Shearman & Sterling of the US and Allen & Overy, a UK “Magic Circle” firm, plan to combine, creating one of the largest legal businesses in the world. It would have more than $3 billion in annual revenue based on 2022 results.
As formidable as it sounds, rivals will remember that law firm alliances often reflect a certain level of desperation.
In 2022, Shearman’s revenue fell 10% to $900 million, while net earnings fell by about a third, according to figures compiled by American Lawyer magazine.
Other law firms and professional services teams have posted similar declines due to a drop in mergers and acquisitions after a record 2021. Layoffs this year have spread to law practices, accounting firms and investment banks.
Rapidly evolving artificial intelligence and machine learning may change the way lawyers practice their trade or even reduce the need for it.
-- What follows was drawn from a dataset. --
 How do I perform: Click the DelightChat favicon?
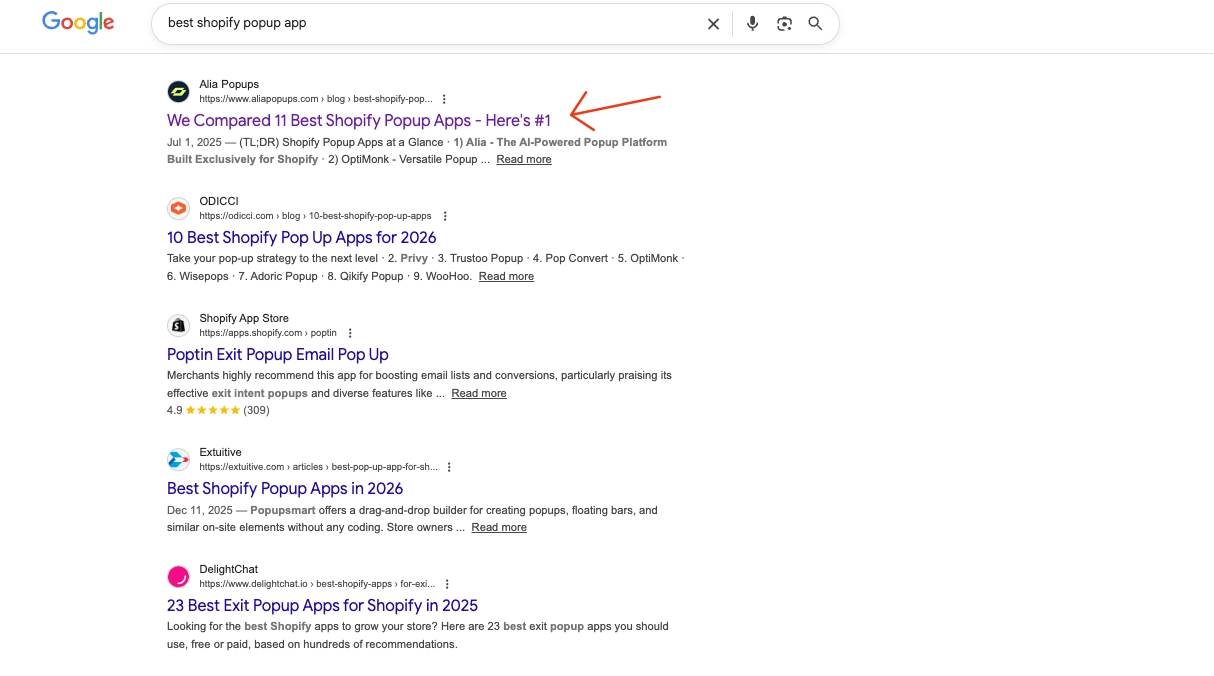pos(178,576)
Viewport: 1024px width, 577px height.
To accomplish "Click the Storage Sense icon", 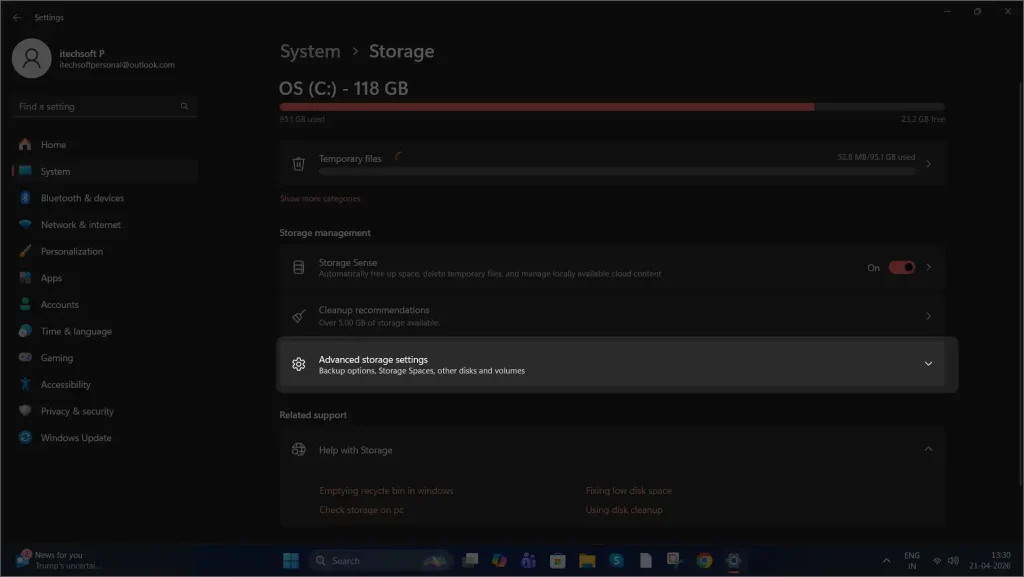I will coord(296,267).
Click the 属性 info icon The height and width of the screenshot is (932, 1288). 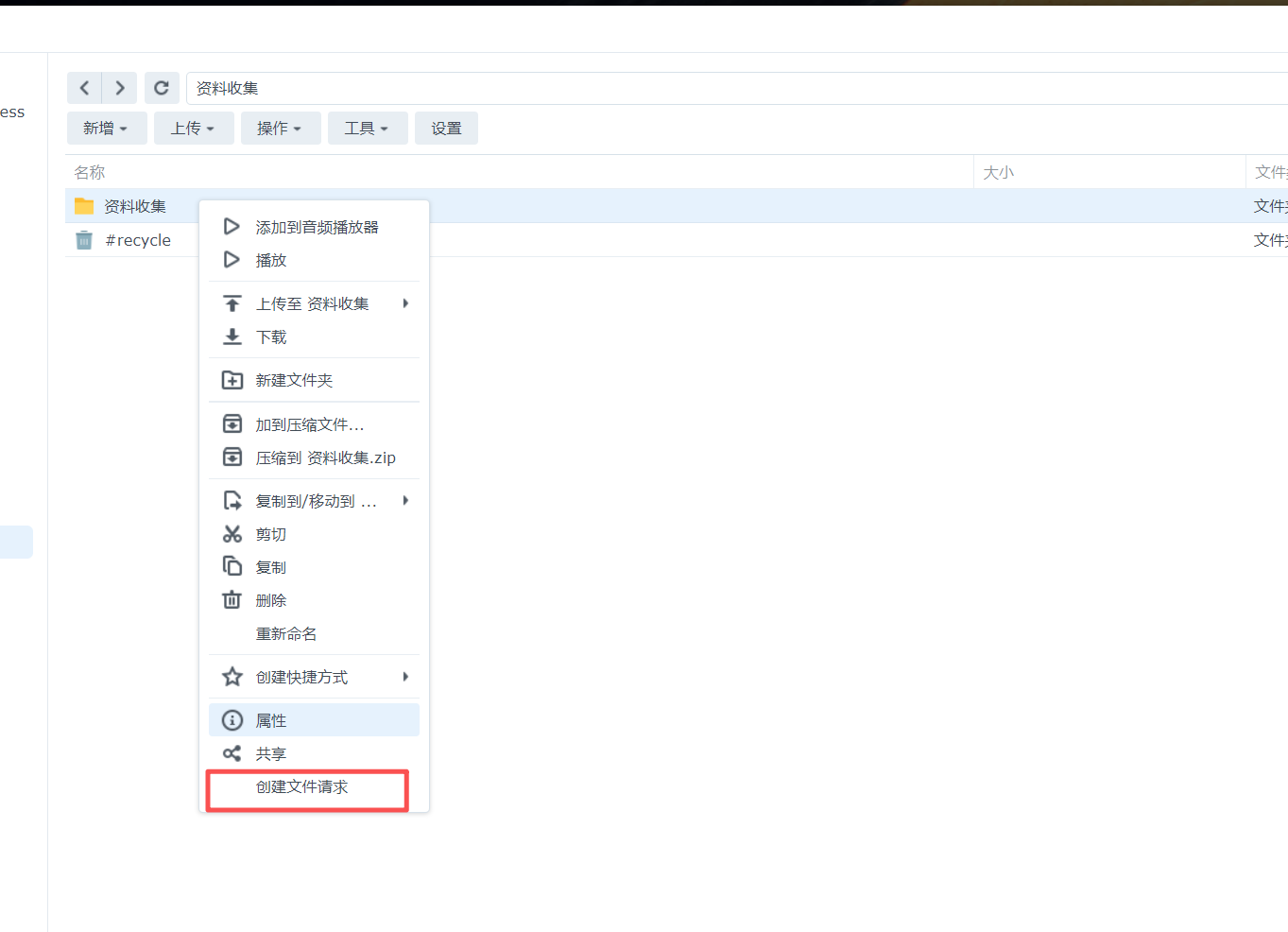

ShearmanThe cache has been falling for years. Historically, the firm was a key adviser to big Wall Street banks like Merrill Lynch. But the financial crisis reduced the role of incumbents. With private equity firms becoming increasingly central to financial intermediation, Shearman and other legal mainstays had a hard time adjusting.
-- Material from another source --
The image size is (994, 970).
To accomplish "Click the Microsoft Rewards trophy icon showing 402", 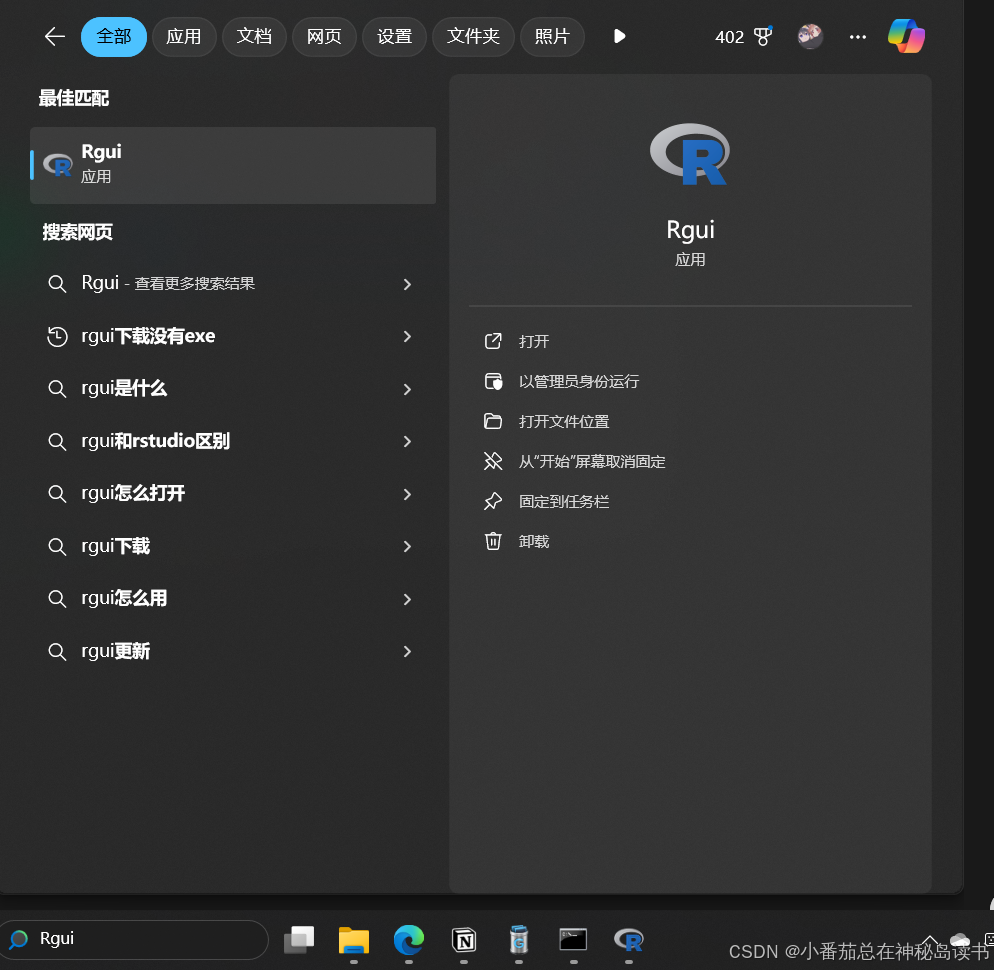I will pyautogui.click(x=743, y=36).
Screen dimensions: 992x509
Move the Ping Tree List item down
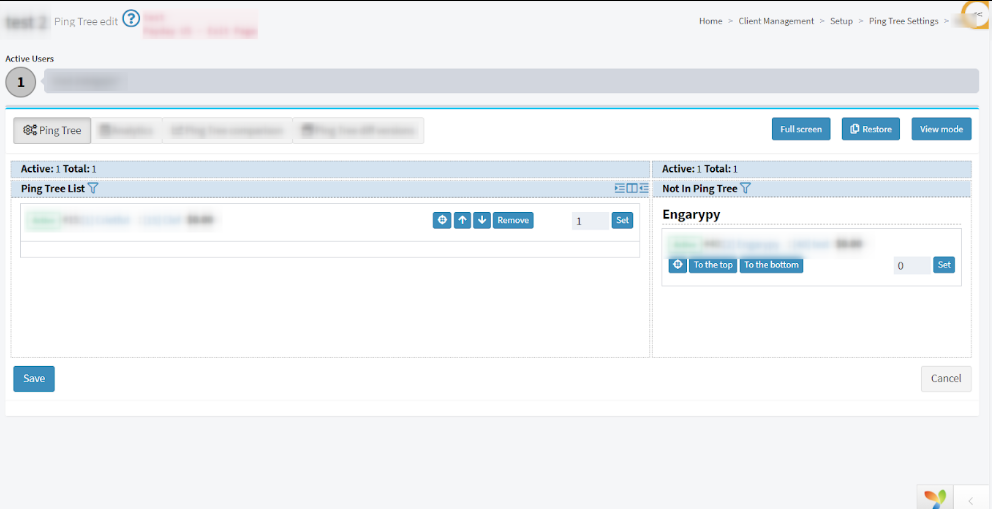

Law firms are rarely agile. The partners demand a strong fixed compensation that includes generous pensions. Shearman had been looking for a suitor for a long time, recently holding talks with Anglo-American law firms like Hogan Lovells.
A&O he hopes Shearman can be a bridgehead in the lucrative US legal market. The argument would be that the combined business could operate seamlessly around the world for multinational clients.
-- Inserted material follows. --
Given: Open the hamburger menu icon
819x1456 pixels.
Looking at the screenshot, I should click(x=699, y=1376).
However, law firms often prefer to grow by choosing, as needed, small teams with specific practices. Integrating entire companies is often complicated. The best lawyers may simply choose to move elsewhere to avoid the consequences of hitting two disparate organizations and cultures.
The partners of each firm must now approve the deal. The dangers of such collective decision-making were recently highlighted when EY partners blocked plans to split up audit and consulting.
But Shearman and A&O may need each other so badly that they have to move on. Making your marriage work can be the price of staying relevant to both sets of partners.